My response: I had also discussed this with Fido’s vet (but not with Lydia). The vet said that she thought it was partly age and partly a senior dog’s sense of entitlement to ignore what he didn’t care to obey.

  • He wouldn’t mind having a bird in the house.

My response initially was, “Come again?” I’ve never had a desire to keep birds, and Fido had only rarely shown any interest in birds. It took me several days of thinking to wonder if this was his response to conversations I’d had with a friend about whether I should get a second dog as Fido ages. Guess the answer to that is NO. But stated in a totally facing-saving way as only a dog would do.

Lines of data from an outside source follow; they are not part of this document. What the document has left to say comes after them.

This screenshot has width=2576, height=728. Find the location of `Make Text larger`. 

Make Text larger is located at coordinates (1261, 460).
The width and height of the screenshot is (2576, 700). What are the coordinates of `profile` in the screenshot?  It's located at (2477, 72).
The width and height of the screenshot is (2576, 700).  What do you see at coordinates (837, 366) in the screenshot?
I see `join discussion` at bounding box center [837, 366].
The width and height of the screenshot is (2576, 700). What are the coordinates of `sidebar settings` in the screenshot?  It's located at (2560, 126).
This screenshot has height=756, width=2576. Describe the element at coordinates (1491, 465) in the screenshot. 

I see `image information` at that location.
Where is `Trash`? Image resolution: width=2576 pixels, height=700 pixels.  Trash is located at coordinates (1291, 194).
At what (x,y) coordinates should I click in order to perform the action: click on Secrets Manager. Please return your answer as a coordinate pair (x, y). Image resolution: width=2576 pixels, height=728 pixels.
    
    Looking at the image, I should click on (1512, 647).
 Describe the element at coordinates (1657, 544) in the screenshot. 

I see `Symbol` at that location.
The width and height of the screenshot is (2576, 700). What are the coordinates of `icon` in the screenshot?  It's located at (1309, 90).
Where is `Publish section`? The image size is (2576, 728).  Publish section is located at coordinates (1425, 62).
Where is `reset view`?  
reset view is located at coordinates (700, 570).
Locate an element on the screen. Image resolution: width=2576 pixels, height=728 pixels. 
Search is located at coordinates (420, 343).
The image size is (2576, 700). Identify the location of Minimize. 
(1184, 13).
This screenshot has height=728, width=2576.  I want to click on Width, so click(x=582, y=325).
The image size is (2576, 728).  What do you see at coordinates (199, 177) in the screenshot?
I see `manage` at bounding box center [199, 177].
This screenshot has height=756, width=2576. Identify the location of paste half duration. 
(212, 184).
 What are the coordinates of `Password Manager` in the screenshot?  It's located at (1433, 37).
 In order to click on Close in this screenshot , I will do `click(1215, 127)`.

Lydia asked if there were questions I wanted to ask and I raised the issue of a road trip I’m thinking about and whether Fido should come along or stay at home. According to Lydia, Fido has some concerns about riding in cars, but generally felt he’d rather go than stay.  But if he stayed at home, he’d prefer having someone come in to take care of him than to have to go somewhere like a kennel or a neighbor’s house.

One of the hardest things about understanding animal communication is that there is nothing physically to observe. Lydia, who has been a veterinary technician and worked as an animal communicator for more than 20 years, says on her website that she works by first “asking” the animal what he or she needs to “talk” about.

“This is done by my sending pictures to your pet about what you need to know,” she continues. “”The process continues by your animal companion sending me pictures, emotions and physical sensations. I feel these in my body and then make them into a dialog to give you the answers that you need.  When I do a body scan, I can give you valuable information you can take back to your veterinarian, chiropractor, farrier or trainer.”

I don’t know how this process works. I do know that I can sometimes finish other people’s sentences or know who is calling before I look at caller ID. I certainly believe that communication is more complex than just normal talking.

Did I find the process valuable? Yes, and I would consider doing it again. It was fascinating when things I never mentioned or even thought about came up in Lydia’s report — Fido’s joints feeling better, his hearing being bad or the bird issue. Could you invalidate these issues as interpretations I made after the fact. Of course.

One thing that Lydia can do is a consultation about when it may be time to put a dog to sleep. That could be a useful addition to the decision-making process.

Lydia has written a book called Conversations with Animals and does seminars to teach people to use techniques to communicate with animals or nonverbal people such as people who have had a stroke, are in a coma or are autistic.